For audio, there are two paths. Upload a file and it runs through Whisper (with a local faster-whisper backend for Chinese accuracy). Or record directly in the browser with live transcription and speaker diarization — so the output knows who said what.

After transcription, you pick a template and hit Generate. Claude reads both your notes and the transcript together, then produces a structured output matching the template: meeting minutes, class notes, interview evaluation, advisor discussion, project summary, or a custom schema you define.

The templates are Claude system prompts, so adding a new one is just writing a prompt. Users can define their own.

What was hard to build

Bilingual ASR was harder than expected. Whisper handles Chinese well in isolation, but real meetings mix languages mid-sentence. We evaluated Xunfei (讯飞) ASR and Alibaba ASR alongside Whisper. Faster-whisper with a tuned model ended up winning for accuracy-per-cost on real mixed recordings.

The editor-transcript split was a UX problem more than a technical one. How do you show two inputs — notes and transcript — without making the interface feel like two separate tools? The current answer: the editor is primary, the transcript lives in a collapsible panel. Generate connects them invisibly.

Template design took more iteration than we expected. "Meeting notes" sounds simple until you have to define what structure actually helps people remember and act on what happened.
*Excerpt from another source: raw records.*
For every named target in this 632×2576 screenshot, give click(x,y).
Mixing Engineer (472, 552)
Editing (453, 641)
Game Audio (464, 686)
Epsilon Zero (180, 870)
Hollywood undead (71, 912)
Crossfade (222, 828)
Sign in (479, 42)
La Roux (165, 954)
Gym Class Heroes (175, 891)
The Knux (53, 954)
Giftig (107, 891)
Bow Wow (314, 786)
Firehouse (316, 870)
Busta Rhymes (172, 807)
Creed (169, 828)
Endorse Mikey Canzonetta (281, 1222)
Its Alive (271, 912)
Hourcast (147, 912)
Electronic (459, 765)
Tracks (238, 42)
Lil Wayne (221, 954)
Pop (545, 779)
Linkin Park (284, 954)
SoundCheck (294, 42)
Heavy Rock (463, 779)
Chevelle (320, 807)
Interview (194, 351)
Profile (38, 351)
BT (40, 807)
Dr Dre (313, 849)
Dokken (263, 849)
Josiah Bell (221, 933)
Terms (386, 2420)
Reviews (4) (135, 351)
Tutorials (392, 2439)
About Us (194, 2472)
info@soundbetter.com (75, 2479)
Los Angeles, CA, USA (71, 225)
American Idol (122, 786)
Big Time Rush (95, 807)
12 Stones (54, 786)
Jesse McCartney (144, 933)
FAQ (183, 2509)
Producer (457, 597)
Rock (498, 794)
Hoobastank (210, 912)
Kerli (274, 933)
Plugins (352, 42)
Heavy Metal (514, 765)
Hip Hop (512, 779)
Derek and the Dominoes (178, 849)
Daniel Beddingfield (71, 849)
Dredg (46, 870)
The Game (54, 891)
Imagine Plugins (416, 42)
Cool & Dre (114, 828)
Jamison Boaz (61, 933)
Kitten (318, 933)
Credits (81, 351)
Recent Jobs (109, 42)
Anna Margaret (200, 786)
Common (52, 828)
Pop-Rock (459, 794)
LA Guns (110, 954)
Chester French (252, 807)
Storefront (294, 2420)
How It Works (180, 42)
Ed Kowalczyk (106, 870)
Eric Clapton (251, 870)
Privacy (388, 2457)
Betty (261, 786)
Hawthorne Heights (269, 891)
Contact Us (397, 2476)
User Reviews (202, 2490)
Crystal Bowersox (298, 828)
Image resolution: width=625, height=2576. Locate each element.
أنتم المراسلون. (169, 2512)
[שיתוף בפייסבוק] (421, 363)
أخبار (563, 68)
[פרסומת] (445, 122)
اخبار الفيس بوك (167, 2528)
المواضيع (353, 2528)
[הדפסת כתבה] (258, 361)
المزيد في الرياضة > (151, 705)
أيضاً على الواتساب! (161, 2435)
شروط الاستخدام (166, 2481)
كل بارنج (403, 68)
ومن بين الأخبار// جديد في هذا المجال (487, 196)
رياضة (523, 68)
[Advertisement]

The best templates turned out to be opinionated: they extract decisions, action items, and open questions explicitly, rather than just summarizing sections.

What's next

The web app is deployed and running. The next phase is a desktop app (Tauri) that captures system audio silently — no upload, no recording button, just open Tencent Meeting or Feishu and InkWeave is already listening.

That's the version where you end a meeting, switch to InkWeave, and your structured notes are already there.

It's live at inkweave.alexshen.dev if you want to try it. Free to use.